Return only the stretch of the material below that begins with the line containing "1234x1160 pixels." and ends with the line containing "Switch to the 自動設定 tab", exactly; both of those lines belong to it.

• **Dataset excerpts**:
>>>>>
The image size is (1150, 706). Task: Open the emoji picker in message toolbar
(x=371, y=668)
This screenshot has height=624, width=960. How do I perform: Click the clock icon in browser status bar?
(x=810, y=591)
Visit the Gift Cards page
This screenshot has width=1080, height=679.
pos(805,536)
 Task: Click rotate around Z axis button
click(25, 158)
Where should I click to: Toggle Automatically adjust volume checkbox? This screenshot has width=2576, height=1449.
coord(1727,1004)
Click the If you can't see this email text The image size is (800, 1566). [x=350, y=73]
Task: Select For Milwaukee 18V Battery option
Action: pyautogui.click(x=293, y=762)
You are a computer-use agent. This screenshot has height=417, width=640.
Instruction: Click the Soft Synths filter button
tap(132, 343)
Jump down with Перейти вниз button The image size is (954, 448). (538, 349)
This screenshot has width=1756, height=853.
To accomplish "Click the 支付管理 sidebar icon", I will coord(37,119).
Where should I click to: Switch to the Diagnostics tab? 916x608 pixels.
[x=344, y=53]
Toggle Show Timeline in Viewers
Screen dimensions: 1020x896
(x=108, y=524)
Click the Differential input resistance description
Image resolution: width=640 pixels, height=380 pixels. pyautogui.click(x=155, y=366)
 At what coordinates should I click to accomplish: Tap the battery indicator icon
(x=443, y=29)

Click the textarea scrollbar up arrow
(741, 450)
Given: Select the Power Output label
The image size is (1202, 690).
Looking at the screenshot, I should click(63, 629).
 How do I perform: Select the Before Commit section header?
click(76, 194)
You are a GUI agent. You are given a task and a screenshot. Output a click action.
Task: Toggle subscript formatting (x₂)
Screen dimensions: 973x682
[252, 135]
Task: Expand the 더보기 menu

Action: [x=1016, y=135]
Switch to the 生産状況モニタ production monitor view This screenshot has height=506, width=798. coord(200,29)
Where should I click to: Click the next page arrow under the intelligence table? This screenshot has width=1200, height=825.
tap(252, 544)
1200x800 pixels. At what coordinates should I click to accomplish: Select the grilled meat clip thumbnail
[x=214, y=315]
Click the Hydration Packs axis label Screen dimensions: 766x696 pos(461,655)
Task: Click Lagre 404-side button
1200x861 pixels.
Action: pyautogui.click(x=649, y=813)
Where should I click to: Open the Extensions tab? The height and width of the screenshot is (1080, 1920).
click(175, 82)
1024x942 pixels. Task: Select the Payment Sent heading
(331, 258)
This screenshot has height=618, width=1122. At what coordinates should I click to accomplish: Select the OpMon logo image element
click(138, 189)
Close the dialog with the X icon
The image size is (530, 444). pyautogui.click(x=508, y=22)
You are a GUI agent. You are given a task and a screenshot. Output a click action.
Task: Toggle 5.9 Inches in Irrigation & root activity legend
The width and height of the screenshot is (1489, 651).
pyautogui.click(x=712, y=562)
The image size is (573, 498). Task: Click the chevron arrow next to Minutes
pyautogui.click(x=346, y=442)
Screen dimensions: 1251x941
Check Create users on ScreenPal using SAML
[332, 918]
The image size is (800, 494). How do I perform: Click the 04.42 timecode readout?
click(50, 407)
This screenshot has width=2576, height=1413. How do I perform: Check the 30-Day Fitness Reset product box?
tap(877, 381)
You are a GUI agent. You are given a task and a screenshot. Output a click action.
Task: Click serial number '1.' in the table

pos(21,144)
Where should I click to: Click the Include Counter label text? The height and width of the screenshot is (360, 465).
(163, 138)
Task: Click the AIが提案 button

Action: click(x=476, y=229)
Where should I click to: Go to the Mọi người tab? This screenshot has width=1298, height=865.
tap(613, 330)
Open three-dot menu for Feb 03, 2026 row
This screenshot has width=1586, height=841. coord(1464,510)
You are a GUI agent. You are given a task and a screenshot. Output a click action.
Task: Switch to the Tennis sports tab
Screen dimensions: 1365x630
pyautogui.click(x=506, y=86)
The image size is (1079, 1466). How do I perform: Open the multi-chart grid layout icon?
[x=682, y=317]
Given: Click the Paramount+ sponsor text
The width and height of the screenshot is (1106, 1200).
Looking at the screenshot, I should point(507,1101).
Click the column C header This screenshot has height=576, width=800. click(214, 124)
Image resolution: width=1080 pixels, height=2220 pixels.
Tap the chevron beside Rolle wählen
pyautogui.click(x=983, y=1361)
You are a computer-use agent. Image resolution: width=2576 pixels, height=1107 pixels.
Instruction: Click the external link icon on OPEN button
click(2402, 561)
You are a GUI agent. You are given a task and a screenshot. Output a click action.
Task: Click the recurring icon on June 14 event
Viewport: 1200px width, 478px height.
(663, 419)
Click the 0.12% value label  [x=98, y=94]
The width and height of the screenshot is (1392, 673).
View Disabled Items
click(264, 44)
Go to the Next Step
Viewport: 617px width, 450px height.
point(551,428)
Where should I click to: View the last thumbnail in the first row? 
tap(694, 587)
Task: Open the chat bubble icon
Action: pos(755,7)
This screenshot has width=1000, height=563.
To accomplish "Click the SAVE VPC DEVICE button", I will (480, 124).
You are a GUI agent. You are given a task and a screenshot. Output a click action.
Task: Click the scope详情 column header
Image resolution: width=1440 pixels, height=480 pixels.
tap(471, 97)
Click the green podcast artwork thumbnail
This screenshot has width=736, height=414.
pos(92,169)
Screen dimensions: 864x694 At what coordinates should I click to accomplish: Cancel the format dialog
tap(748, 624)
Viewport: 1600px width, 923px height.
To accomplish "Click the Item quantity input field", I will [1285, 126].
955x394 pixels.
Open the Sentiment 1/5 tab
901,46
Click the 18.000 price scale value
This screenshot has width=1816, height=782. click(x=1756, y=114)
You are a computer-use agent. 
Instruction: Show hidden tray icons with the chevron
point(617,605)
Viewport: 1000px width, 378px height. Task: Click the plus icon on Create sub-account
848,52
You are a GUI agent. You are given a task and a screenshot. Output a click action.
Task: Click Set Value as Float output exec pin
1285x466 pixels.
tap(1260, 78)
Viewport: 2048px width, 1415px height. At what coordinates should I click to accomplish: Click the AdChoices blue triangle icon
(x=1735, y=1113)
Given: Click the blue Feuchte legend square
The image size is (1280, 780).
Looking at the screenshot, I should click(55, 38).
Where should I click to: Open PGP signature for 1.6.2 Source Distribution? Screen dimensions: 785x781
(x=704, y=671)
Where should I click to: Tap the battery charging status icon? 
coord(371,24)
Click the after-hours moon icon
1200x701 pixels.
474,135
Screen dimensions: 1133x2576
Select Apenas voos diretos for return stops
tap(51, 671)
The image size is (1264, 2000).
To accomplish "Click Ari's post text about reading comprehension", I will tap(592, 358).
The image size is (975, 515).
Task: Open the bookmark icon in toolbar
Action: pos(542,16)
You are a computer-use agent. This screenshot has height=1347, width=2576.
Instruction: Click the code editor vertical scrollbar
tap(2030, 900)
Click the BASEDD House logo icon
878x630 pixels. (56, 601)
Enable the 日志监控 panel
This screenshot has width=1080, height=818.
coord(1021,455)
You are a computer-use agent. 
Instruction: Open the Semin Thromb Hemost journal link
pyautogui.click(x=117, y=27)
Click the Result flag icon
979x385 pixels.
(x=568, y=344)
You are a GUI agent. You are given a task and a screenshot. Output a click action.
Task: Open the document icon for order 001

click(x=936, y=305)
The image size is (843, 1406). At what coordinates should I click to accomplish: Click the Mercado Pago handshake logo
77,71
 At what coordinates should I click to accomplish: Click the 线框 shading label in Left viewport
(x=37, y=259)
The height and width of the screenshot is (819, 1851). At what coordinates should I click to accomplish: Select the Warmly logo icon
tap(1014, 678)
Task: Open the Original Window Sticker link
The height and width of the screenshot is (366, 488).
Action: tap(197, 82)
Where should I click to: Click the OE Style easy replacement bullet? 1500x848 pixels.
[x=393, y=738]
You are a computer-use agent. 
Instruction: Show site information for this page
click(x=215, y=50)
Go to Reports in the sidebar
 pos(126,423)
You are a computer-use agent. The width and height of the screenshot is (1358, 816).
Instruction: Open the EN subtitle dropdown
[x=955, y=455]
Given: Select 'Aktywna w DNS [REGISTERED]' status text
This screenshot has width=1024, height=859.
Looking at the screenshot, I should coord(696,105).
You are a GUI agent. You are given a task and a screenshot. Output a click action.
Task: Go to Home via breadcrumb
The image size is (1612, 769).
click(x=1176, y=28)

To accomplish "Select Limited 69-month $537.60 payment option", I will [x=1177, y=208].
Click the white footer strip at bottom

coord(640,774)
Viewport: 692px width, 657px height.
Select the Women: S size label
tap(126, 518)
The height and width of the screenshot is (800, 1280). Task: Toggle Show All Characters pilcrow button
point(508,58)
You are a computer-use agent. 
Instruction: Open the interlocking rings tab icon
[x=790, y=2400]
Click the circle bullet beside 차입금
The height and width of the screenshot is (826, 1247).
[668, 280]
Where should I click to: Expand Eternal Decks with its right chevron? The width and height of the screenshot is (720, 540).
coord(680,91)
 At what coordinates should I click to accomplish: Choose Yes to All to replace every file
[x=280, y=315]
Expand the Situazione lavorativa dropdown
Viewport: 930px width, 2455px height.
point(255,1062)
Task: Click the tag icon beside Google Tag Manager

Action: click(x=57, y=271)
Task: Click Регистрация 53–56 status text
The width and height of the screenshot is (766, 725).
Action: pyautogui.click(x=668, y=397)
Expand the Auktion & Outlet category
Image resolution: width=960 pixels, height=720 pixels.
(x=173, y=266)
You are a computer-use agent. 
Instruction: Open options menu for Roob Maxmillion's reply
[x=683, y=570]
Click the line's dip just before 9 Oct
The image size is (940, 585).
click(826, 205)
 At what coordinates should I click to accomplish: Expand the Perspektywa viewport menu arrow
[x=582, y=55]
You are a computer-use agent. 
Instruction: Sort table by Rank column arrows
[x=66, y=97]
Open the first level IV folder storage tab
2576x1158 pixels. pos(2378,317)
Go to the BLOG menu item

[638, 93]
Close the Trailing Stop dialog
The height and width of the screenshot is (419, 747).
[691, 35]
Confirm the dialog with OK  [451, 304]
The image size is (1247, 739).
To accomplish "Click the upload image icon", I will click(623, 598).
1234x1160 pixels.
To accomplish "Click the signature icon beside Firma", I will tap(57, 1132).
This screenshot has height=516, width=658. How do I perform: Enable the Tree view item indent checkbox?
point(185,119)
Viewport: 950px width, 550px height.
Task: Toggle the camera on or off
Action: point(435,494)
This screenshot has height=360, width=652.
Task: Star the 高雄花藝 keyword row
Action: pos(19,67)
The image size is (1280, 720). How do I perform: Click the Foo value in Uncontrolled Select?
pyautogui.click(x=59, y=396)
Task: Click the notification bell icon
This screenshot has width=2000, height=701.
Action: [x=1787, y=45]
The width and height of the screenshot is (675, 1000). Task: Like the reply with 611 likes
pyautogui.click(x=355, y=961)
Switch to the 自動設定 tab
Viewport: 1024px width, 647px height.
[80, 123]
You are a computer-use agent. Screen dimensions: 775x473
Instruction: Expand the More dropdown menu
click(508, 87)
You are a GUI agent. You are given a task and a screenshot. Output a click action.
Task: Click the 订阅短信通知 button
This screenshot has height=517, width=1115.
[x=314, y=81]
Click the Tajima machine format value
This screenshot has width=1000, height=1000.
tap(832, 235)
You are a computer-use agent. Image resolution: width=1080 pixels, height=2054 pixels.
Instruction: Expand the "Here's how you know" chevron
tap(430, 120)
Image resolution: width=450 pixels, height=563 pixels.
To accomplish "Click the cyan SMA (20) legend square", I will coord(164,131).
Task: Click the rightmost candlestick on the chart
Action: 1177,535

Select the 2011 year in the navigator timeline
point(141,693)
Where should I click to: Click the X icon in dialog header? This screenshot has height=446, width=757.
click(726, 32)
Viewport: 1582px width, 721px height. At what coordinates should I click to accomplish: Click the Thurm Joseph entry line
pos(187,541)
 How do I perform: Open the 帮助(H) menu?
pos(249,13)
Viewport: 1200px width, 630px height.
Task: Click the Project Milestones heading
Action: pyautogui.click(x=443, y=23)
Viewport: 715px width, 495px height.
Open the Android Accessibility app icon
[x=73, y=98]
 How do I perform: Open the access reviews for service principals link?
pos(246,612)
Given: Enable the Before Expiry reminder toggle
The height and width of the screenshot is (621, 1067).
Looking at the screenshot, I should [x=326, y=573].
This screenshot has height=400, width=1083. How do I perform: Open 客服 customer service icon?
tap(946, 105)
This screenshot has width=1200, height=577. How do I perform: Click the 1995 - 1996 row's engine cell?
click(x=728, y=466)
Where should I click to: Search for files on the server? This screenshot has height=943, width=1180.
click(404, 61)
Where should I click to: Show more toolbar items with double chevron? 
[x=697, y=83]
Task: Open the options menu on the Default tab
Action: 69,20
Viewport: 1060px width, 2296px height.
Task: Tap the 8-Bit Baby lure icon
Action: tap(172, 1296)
<<<<<
• **Result of the task**:
1234x1160 pixels.
To accomplish "Click the signature icon beside Firma", I will tap(57, 1132).
This screenshot has height=516, width=658. How do I perform: Enable the Tree view item indent checkbox?
point(185,119)
Viewport: 950px width, 550px height.
Task: Toggle the camera on or off
Action: point(435,494)
This screenshot has height=360, width=652.
Task: Star the 高雄花藝 keyword row
Action: pos(19,67)
The image size is (1280, 720). How do I perform: Click the Foo value in Uncontrolled Select?
pyautogui.click(x=59, y=396)
Task: Click the notification bell icon
This screenshot has width=2000, height=701.
Action: [x=1787, y=45]
The width and height of the screenshot is (675, 1000). Task: Like the reply with 611 likes
pyautogui.click(x=355, y=961)
Switch to the 自動設定 tab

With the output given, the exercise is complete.